* WHAT YOU HAVE TO DO:
Gather every line in the rows below that contains the word "computer".

* EXTRACTED MATERIAL:
--- Begin ---
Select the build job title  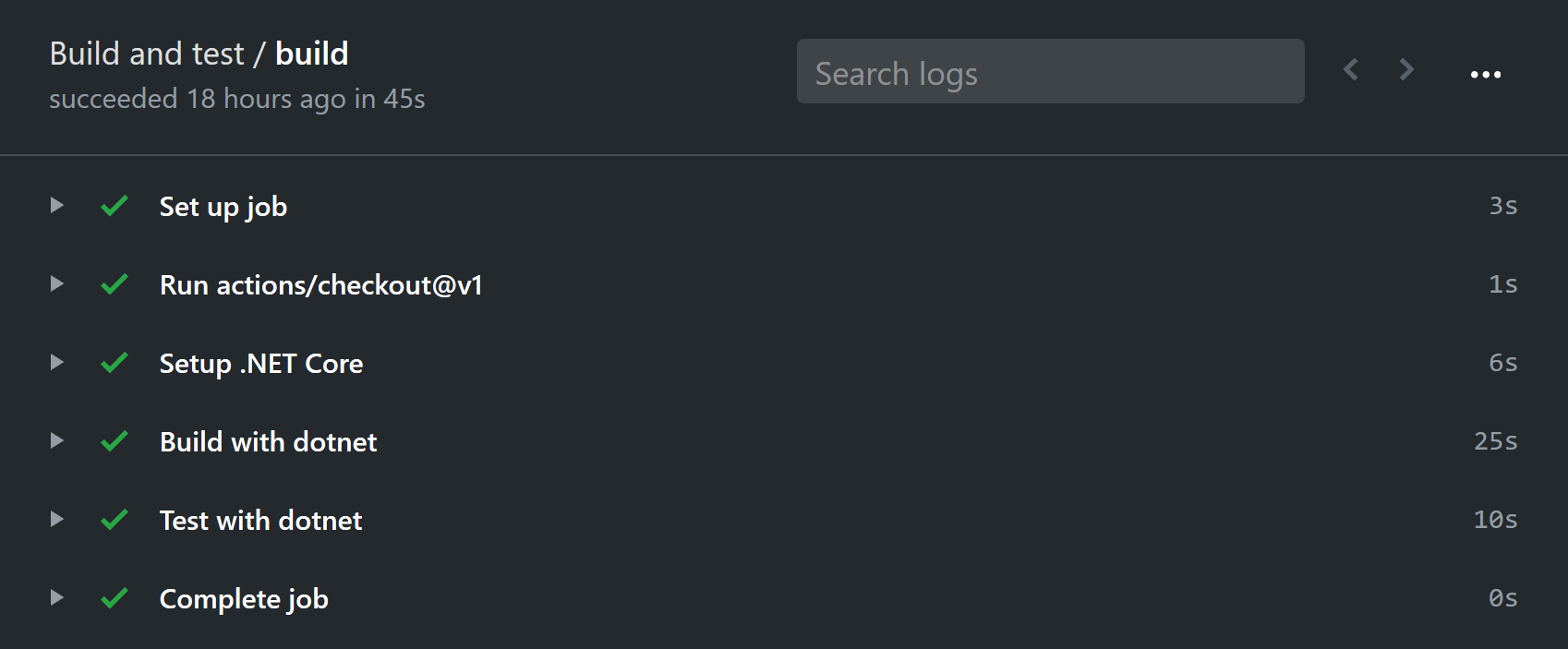tap(312, 54)
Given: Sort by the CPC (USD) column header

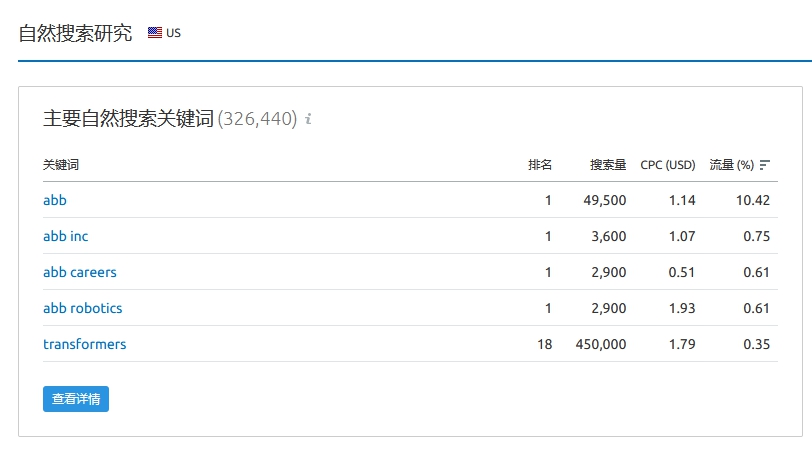Looking at the screenshot, I should [668, 165].
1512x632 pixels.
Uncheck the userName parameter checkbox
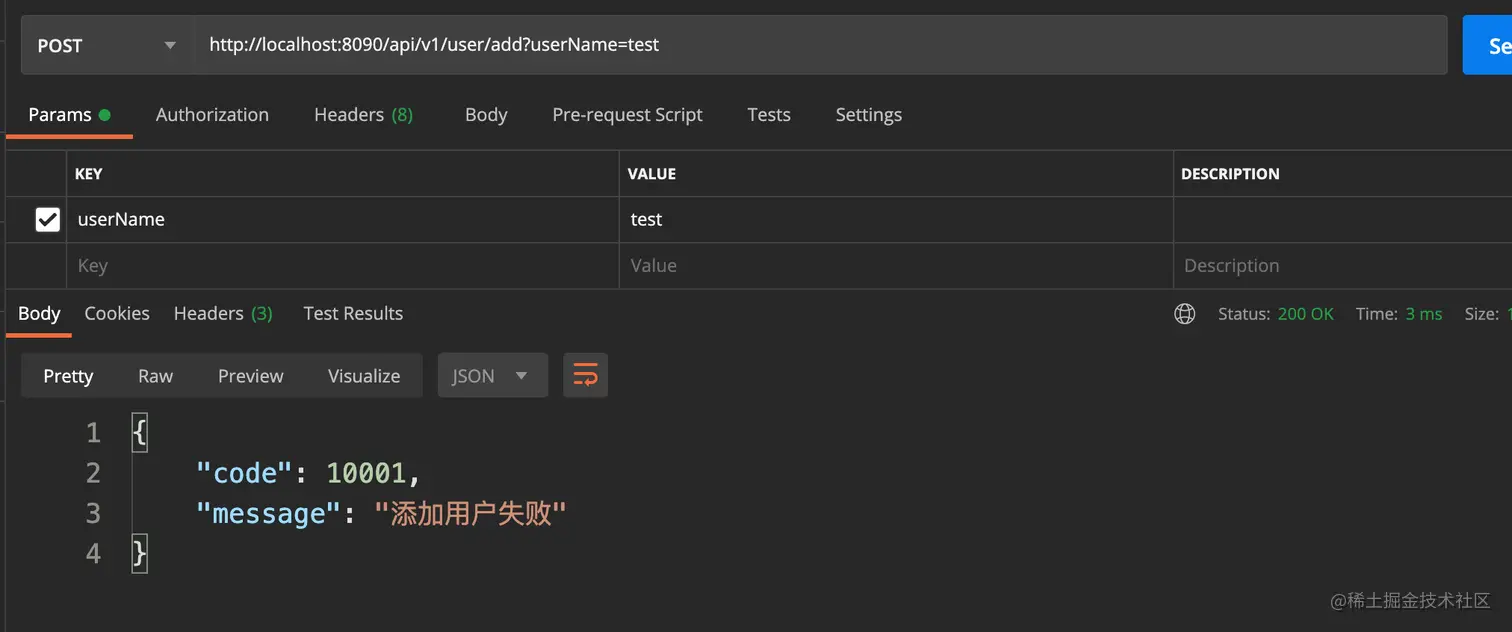tap(47, 220)
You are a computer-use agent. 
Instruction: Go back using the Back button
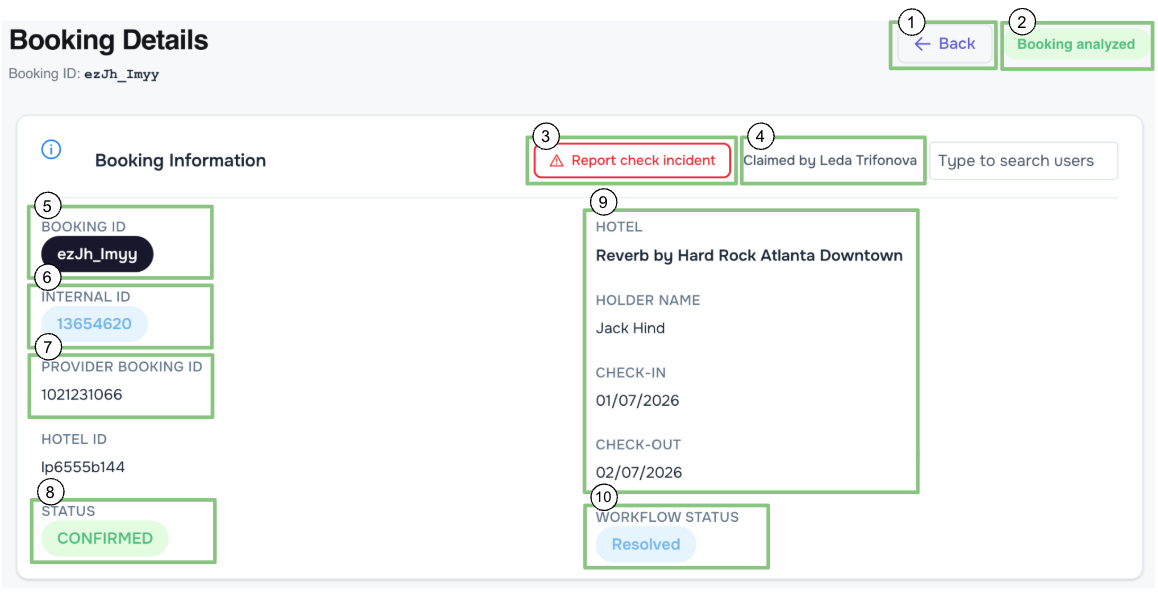[945, 44]
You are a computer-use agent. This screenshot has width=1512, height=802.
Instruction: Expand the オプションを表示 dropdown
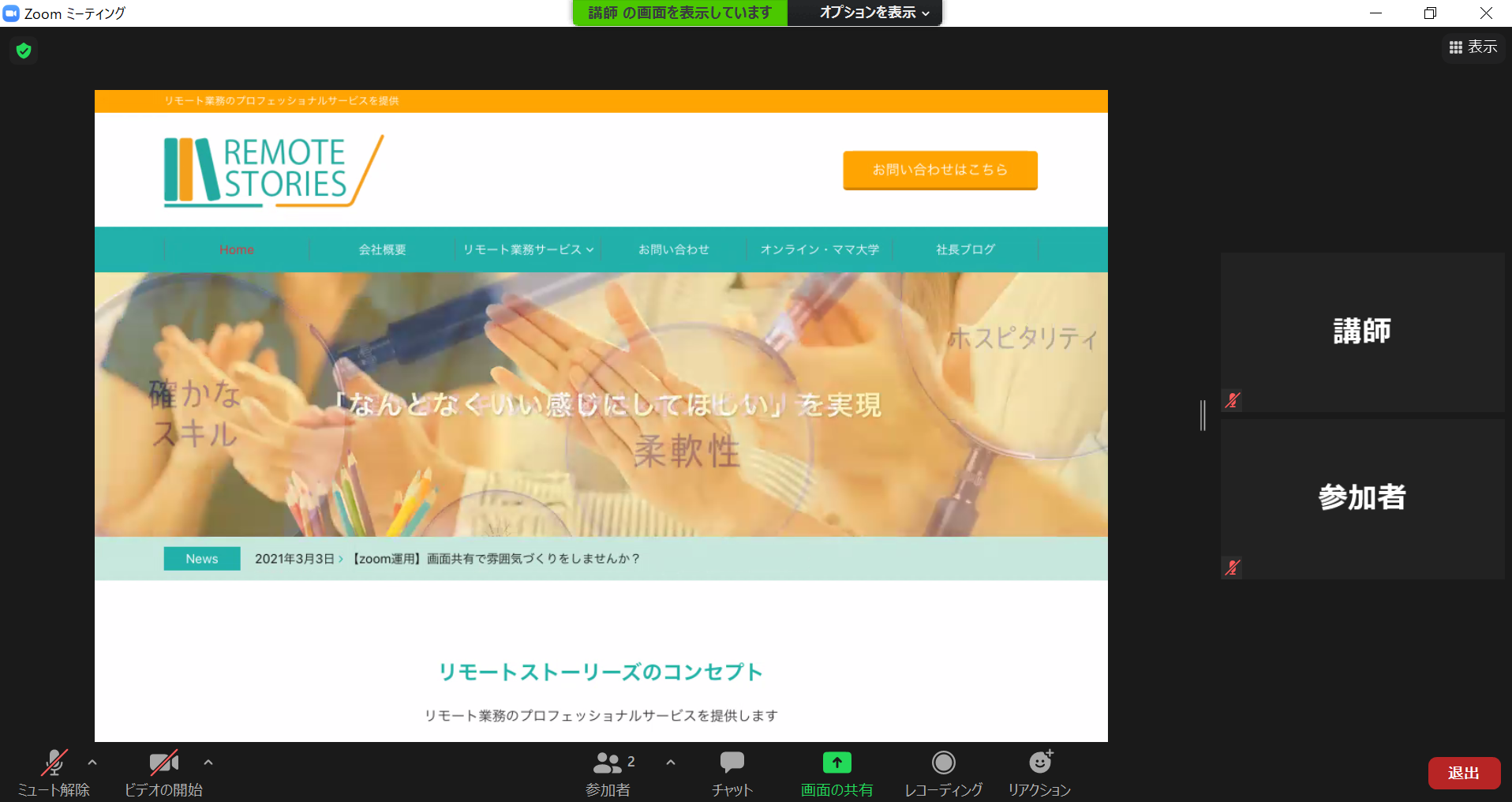tap(874, 13)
--- End ---
* IN RESPONSE:
You are a computer-use agent. 
You are a computer-use agent. This screenshot has width=1512, height=802.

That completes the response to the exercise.